- MATERIAL:
--- begin ---

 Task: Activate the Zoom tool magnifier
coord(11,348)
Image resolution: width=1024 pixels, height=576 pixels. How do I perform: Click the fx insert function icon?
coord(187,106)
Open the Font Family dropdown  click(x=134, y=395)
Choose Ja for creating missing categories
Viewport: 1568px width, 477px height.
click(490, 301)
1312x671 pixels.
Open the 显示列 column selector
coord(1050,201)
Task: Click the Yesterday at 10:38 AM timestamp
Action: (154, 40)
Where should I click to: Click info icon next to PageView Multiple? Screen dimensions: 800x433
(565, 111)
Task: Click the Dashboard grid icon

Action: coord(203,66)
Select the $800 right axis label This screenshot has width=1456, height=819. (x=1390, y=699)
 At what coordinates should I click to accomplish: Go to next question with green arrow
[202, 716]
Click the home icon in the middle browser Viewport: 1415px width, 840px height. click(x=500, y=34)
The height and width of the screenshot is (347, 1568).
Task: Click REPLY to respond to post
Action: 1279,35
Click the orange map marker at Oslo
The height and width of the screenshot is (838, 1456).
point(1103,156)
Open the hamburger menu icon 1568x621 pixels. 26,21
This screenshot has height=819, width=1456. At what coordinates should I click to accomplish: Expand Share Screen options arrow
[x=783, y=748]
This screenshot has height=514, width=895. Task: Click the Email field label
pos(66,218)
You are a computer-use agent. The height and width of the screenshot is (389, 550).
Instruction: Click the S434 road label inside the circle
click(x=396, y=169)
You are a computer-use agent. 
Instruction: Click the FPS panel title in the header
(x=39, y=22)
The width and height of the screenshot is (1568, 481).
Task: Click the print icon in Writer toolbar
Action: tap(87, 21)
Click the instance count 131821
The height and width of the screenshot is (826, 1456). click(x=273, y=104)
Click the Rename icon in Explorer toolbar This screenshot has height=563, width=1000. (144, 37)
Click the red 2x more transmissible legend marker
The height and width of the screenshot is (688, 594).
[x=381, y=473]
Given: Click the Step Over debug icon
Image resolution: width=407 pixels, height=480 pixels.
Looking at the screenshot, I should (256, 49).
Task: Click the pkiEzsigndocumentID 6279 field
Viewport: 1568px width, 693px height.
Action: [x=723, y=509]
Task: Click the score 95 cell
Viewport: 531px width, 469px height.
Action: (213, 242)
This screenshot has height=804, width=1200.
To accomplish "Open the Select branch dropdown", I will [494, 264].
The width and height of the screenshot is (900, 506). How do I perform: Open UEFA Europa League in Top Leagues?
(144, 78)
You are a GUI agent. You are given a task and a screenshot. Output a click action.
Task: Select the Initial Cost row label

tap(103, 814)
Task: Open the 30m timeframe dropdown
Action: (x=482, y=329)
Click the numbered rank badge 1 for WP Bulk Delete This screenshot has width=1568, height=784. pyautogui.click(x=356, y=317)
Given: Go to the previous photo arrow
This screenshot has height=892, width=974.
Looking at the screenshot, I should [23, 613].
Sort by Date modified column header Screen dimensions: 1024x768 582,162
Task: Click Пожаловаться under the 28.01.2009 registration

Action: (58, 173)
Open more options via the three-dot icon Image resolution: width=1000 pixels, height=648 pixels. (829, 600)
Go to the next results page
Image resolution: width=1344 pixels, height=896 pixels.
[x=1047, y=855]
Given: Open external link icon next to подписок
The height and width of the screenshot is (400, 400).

--- end ---

- REQUEST: Return every line of the material above as a numbered list, leaving out the blank lines.

- TASK ANSWER:
1.  Task: Activate the Zoom tool magnifier
2. coord(11,348)
3. Image resolution: width=1024 pixels, height=576 pixels. How do I perform: Click the fx insert function icon?
4. coord(187,106)
5. Open the Font Family dropdown  click(x=134, y=395)
6. Choose Ja for creating missing categories
7. Viewport: 1568px width, 477px height.
8. click(490, 301)
9. 1312x671 pixels.
10. Open the 显示列 column selector
11. coord(1050,201)
12. Task: Click the Yesterday at 10:38 AM timestamp
13. Action: (154, 40)
14. Where should I click to: Click info icon next to PageView Multiple? Screen dimensions: 800x433
15. (565, 111)
16. Task: Click the Dashboard grid icon
17. Action: coord(203,66)
18. Select the $800 right axis label This screenshot has width=1456, height=819. (x=1390, y=699)
19.  At what coordinates should I click to accomplish: Go to next question with green arrow
20. [202, 716]
21. Click the home icon in the middle browser Viewport: 1415px width, 840px height. click(x=500, y=34)
22. The height and width of the screenshot is (347, 1568).
23. Task: Click REPLY to respond to post
24. Action: 1279,35
25. Click the orange map marker at Oslo
26. The height and width of the screenshot is (838, 1456).
27. point(1103,156)
28. Open the hamburger menu icon 1568x621 pixels. 26,21
29. This screenshot has height=819, width=1456. At what coordinates should I click to accomplish: Expand Share Screen options arrow
30. [x=783, y=748]
31. This screenshot has height=514, width=895. Task: Click the Email field label
32. pos(66,218)
33. You are a computer-use agent. The height and width of the screenshot is (389, 550).
34. Instruction: Click the S434 road label inside the circle
35. click(x=396, y=169)
36. You are a computer-use agent. 
37. Instruction: Click the FPS panel title in the header
38. (x=39, y=22)
39. The width and height of the screenshot is (1568, 481).
40. Task: Click the print icon in Writer toolbar
41. Action: tap(87, 21)
42. Click the instance count 131821
43. The height and width of the screenshot is (826, 1456). click(x=273, y=104)
44. Click the Rename icon in Explorer toolbar This screenshot has height=563, width=1000. (144, 37)
45. Click the red 2x more transmissible legend marker
46. The height and width of the screenshot is (688, 594).
47. [x=381, y=473]
48. Given: Click the Step Over debug icon
49. Image resolution: width=407 pixels, height=480 pixels.
50. Looking at the screenshot, I should (256, 49).
51. Task: Click the pkiEzsigndocumentID 6279 field
52. Viewport: 1568px width, 693px height.
53. Action: [x=723, y=509]
54. Task: Click the score 95 cell
55. Viewport: 531px width, 469px height.
56. Action: (213, 242)
57. This screenshot has height=804, width=1200.
58. To accomplish "Open the Select branch dropdown", I will [494, 264].
59. The width and height of the screenshot is (900, 506). How do I perform: Open UEFA Europa League in Top Leagues?
60. (144, 78)
61. You are a GUI agent. You are given a task and a screenshot. Output a click action.
62. Task: Select the Initial Cost row label
63. tap(103, 814)
64. Task: Open the 30m timeframe dropdown
65. Action: (x=482, y=329)
66. Click the numbered rank badge 1 for WP Bulk Delete This screenshot has width=1568, height=784. pyautogui.click(x=356, y=317)
67. Given: Go to the previous photo arrow
68. This screenshot has height=892, width=974.
69. Looking at the screenshot, I should [23, 613].
70. Sort by Date modified column header Screen dimensions: 1024x768 582,162
71. Task: Click Пожаловаться under the 28.01.2009 registration
72. Action: (58, 173)
73. Open more options via the three-dot icon Image resolution: width=1000 pixels, height=648 pixels. (829, 600)
74. Go to the next results page
75. Image resolution: width=1344 pixels, height=896 pixels.
76. [x=1047, y=855]
77. Given: Open external link icon next to подписок
78. The height and width of the screenshot is (400, 400).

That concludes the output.